> _Passage fourni_
----------

Marilyn écarte les photos indésirables d’un trait de feutre qui dessine un crucifix sur son corps nu. Cette séance photo, la dernière sans le savoir, dévoile le crépuscule de l’idole. Rideau. Le rappel aura lieu deux mois plus tard, le 5 août, lorsque la presse relaiera la photo du lit défait par la star défunte. Les draps sont blancs et froissés comme sur les photos de Stern. Echo troublant. Seule manque Marilyn, en tenue d’Eve, et c’est pourtant ainsi qu’elle fut trouvée. Comme figée dans cette dernière séance.

© Sam Shaw Inc., courtesy Shaw Family Archives, Ltd.

----------

Extrayez en entier, mot pour mot, le passage ci-dessus sur la dernière séance photo de Marilyn.

----------

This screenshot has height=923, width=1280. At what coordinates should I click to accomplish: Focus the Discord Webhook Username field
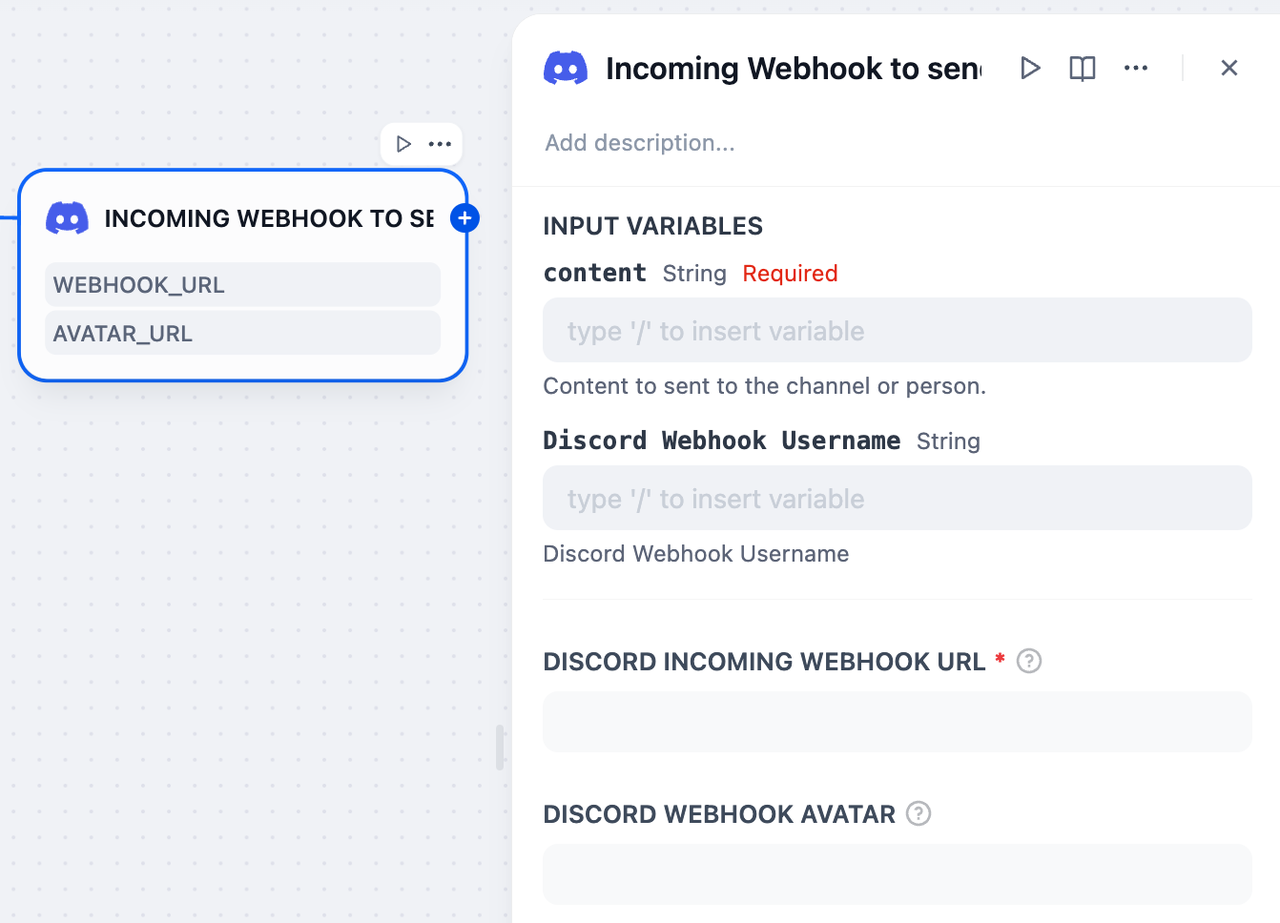pos(897,498)
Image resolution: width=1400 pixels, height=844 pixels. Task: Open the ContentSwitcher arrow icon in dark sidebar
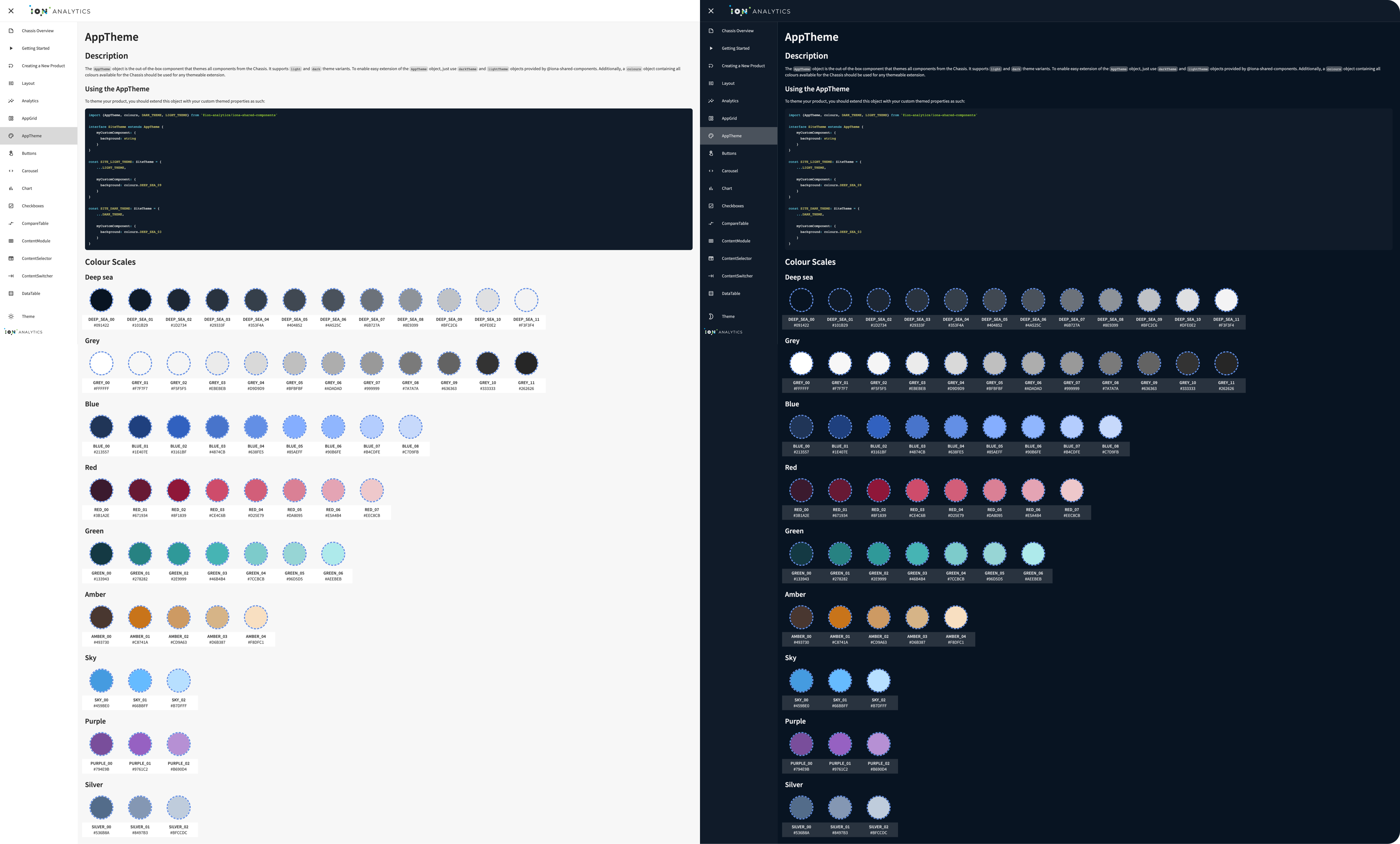coord(711,276)
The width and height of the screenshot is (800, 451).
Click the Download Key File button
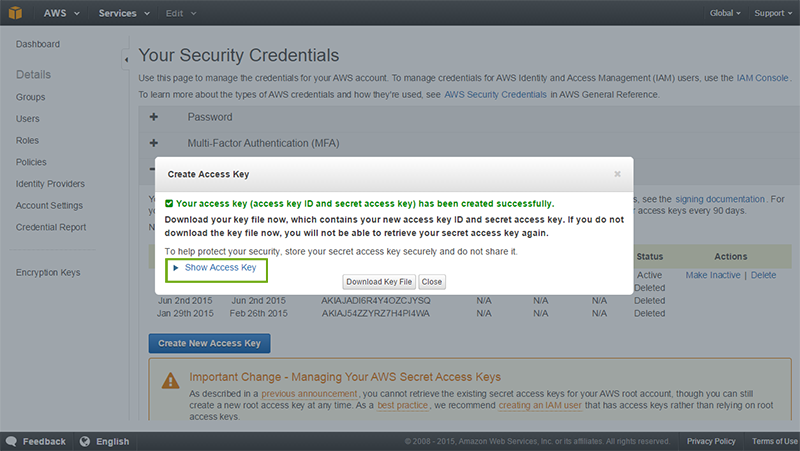point(379,282)
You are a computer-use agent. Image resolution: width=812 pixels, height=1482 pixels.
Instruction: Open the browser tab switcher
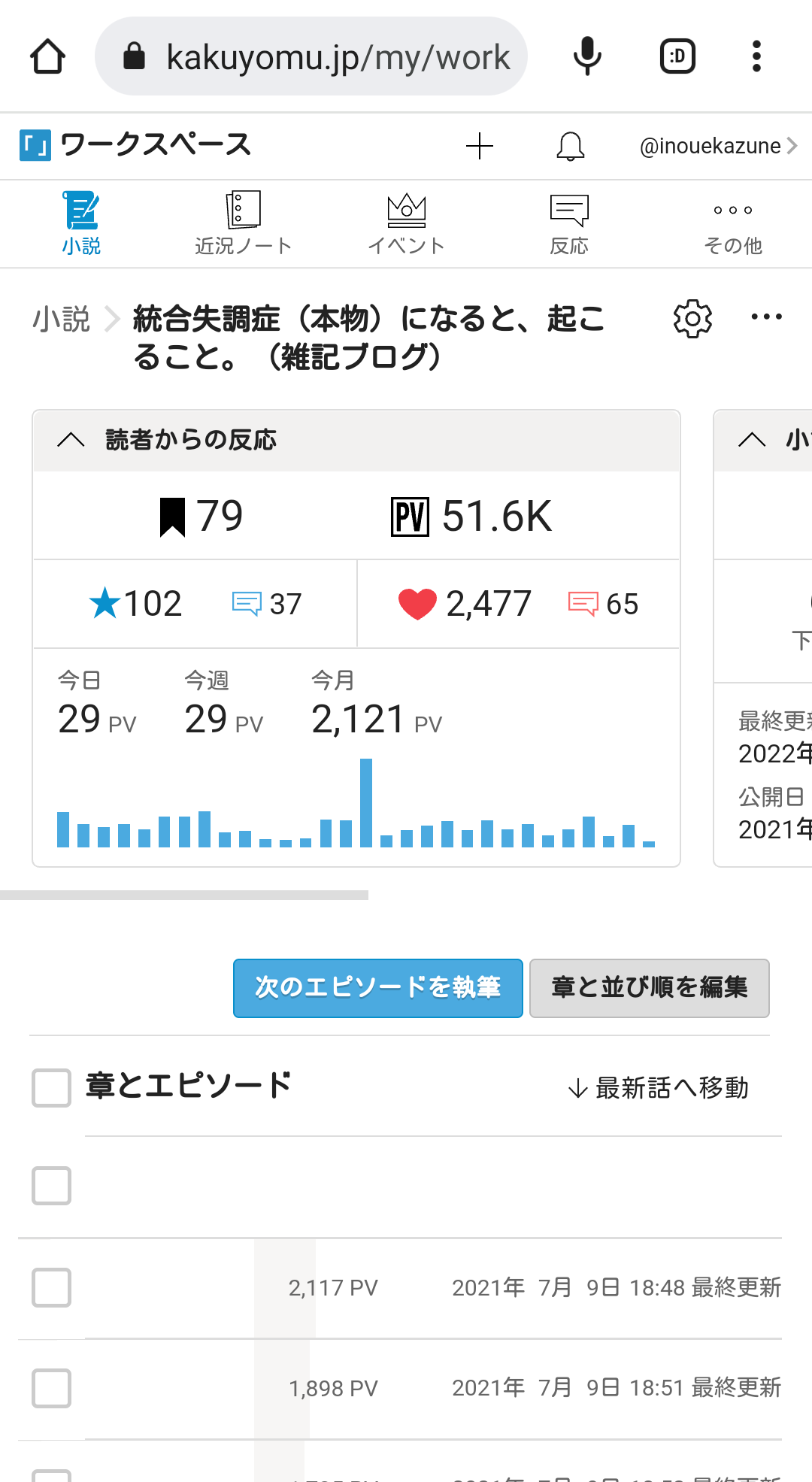(x=677, y=56)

----------

> _Réponse écrite_
Marilyn écarte les photos indésirables d’un trait de feutre qui dessine un crucifix sur son corps nu. Cette séance photo, la dernière sans le savoir, dévoile le crépuscule de l’idole. Rideau. Le rappel aura lieu deux mois plus tard, le 5 août, lorsque la presse relaiera la photo du lit défait par la star défunte. Les draps sont blancs et froissés comme sur les photos de Stern. Echo troublant. Seule manque Marilyn, en tenue d’Eve, et c’est pourtant ainsi qu’elle fut trouvée. Comme figée dans cette dernière séance.

© Sam Shaw Inc., courtesy Shaw Family Archives, Ltd.